Passage provided:
Unistar Trading Ltd ((in Liquidation)) and Another

JurisdictionUK Non-devolved
Judgment Date16 April 2020
Neutral Citation[2020] UKFTT 191 (TC)
Date16 April 2020
CourtFirst Tier Tribunal (Tax Chamber)

[2020] UKFTT 191 (TC)

Judge Jeanette Zaman, Jo Neill

Unistar Trading Ltd (in liquidation) & Anor

Mr Ben Walker-Nolan, counsel, instructed by The Khan Partnership LLP, appeared for the appellants

Mr James Puzey and Mr Nicholas Macklam, counsel, instructed by the General Counsel and Solicitor to HM Revenue and Customs, appeared for the respondents

Value added tax– Determination of interest by Tribunal under VATA 1994, s. 84(8) – Convention that interest be awarded at base rate plus 1% – Evidence adduced that appellants were paying rates in excess of that level – Rates available to class of borrowers – R & C Commrs v RSPCA; R & C Commrs v ToTel Ltd [2007] BVC 546 and Emblaze Mobility Solutions Ltd v R & C Commrs [2018] BVC 525 considered and applied – Interest awarded based on evidence of rates available to SMEs during the period.

The appellant was entitled to interest from HMRC under the now repealed s. 84(8) of VATA. The FTT concluded that interest due on input tax withheld by HMRC should be calculated based upon the rates available to similar classes of borrowers and it used an academic study to assess the rates available at the material times.

Summary

The appellant had had a large amount of input tax withheld by HMRC because HMRC considered that it had been incurred on transactions which the appellant either knew or should have known were connected with fraud. On appeal the FTT determined that the appellant was entitled to recover the input tax and HMRC made the repayment plus interest. The appellant considered that the interest paid by HMRC was inadequate and asked the FTT to increase the award.

S. 84(8) of VATA gives the tribunal discretion to award interest “at such a rate as [it] may determine”. S. 84(8) was repealed with effect from 1 April 2009 and replaced with s. 85A of VATA which specifies the rate of interest which may be awarded. Under transitional provisions the repealed s. 84(8) continues to apply to, inter alia, appeals lodged before 1 April 2009 and Unistar's appeal falls into this category.

The disallowed input tax was claimed on the 04/06 and 05/06 returns, the appeals were heard in February and November 2012 with the decision released in February 2013. The withheld input tax relating back to 2006 was repaid in September 2013 along with a repayment supplement and interest calculated at Base Rate plus 1 %.

In relation to the interest paid by HMRC the FTT had two issues to decide:

  • What was the appropriate interest rate?
  • From when should interest be calculated

The legislation does not specify how the tribunal should determine the rate of interest. The lead cases on the award of interest under s. 84(8) are R & C Commrs v RSPCA; R & C Commrs v ToTel Ltd [2007] BVC 546 and Emblaze Mobility Solutions Ltd v R & C Commrs [2018] BVC 525, and the FTT referred to these and others.

The FTT concluded (see para. 153) that to compensate Unistar it was required to determine a “fair rate”, “based on rates available for short-term unsecured borrowings”. Although the conventional interest rate is Base Rate plus 1% (this rate being commonly used in commercial proceedings) the FTT can decrease this rate if it is considered too high or increase the rate “because on the facts the taxpayer has had to borrow at a higher rate”.

Source material:
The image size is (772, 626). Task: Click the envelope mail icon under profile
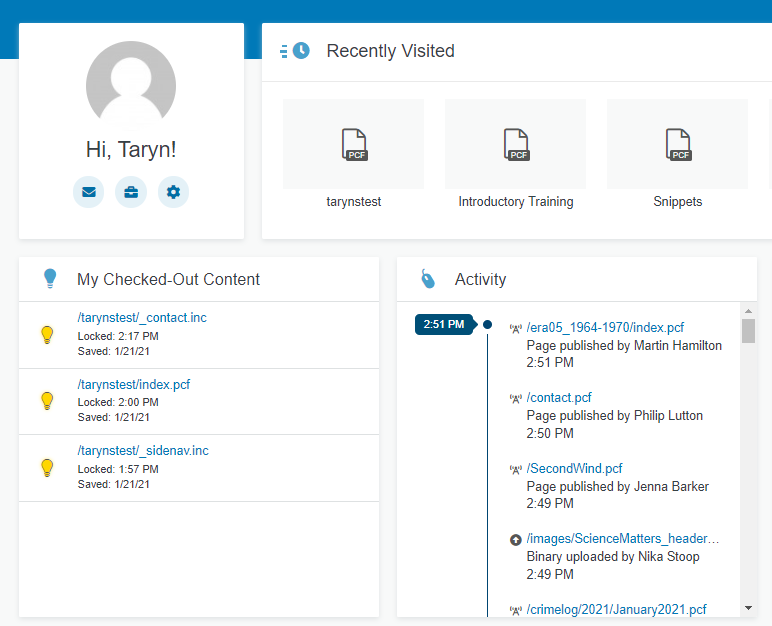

To do:
**1)** According to the Unistar case summary, at what rate was the interest that HMRC paid in September 2013 calculated?
**2)** Continue the Unistar case summary, starting after its last sentence.
The data are separate material, unrelated to the Unistar case summary.

Final answers:
**1)** Base Rate plus 1%.

**2)**
The FTT heard extensive evidence regarding the ways in which Unistar was financed and the interest rates which it paid. The companies both borrowed significantly from the main shareholder who charged rates above normal bank lending. The average rates paid by the appellants on this borrowing were 28% and 19% and they argued that HMRC should pay interest at this rate. HMRC challenged this argument on the grounds that this finance was more by way of profit share or capital injection. The FTT was also presented with evidence regarding the potential interest rates which would be available from a commercial bank. The appellants argued that due to their circumstances it would not have been eligible to borrow at the lowest available commercial rates.

Both sides presented evidence from expert witnesses. One of HMRC's experts referred to an academic report by the Warwick University Business School concerning interest rates charged on borrowing by small and medium sized enterprises in the years when the input tax was withheld from the appellants. The FTT decided, based upon this academic report, to award interest at Base Rate plus 3.6% increasing to Base Rate plus 3.7% from 1 January 2010.

In considering the second question, the FTT accepted that interest should be calculated from the date Unistar would have been repaid the input tax to the date it was in fact paid. While the latter date is easy to determine, the parties were not agreed on the former. The appellants argued that interest should be calculated with effect from 10 working days after the submission of the return. However, the FTT agreed with HMRC that allowance should be made for HMRC's need to verify returns. It reviewed the historic returns submitted by Unistar and used these to calculate the average length of time for a repayment to be made.

Using this calculation the interest ran from 8 June 2006 to the date the input tax was repaid.

Finally, the FTT confirmed that, in keeping with previous case law on this issue, interest due under s. 84(8) was calculated independently of the repayment supplement, i.e Unistar was entitled to receive interest at the rates determined by the FTT and a repayment supplement.

Comments

The wider impact of this case is likely to be limited because it concerned VAT legislation which was repealed some time ago. With effect from 1 April 2009 s. 84(8) of VATA was replaced with s. 85A. While s. 84(8) gives the tribunal discretion to determine the interest rate payable, s. 85A specifies the rate to be used. Unistar was entitled to interest under the (in most cases more generous) s. 84(8) because, under transitional provisions, s. 84(8) continues to apply to many HMRC decisions made before 1 April 2009.

The fact that in 2020 a hearing was held concerning interest due on VAT claimed in 2006 and actually repaid in 2013 demonstrates how protracted disputes with HMRC and the associated legal proceedings can be.

DECISION
Introduction

[1] Unistar Trading Limited (“UTL”) and Unistar Group Limited (“UGL”) (together, “Unistar”) applied to the Tribunal for interest under s84(8) Value Added Taxes Act 1994 (“VATA 1994”) on 9 January 2015 and 31 January 2017 respectively (together, the “Applications”).

[2] HMRC had denied Unistar's entitlement to deduct input tax as follows:

  • on 7 December 2007 HMRC denied input tax claimed by UGL of £391,628.65 and £937,723.15 for the VAT accounting periods 04/06 and 05/06 respectively;
  • on 7 December 2007 HMRC denied input tax claimed by UTL of £604,939.14 and £328,514.91 for the periods 04/06 and 05/06 respectively; and
  • on 24 January 2008 HMRC denied input tax claimed by UGL of £126,781.20 for the period 05/06.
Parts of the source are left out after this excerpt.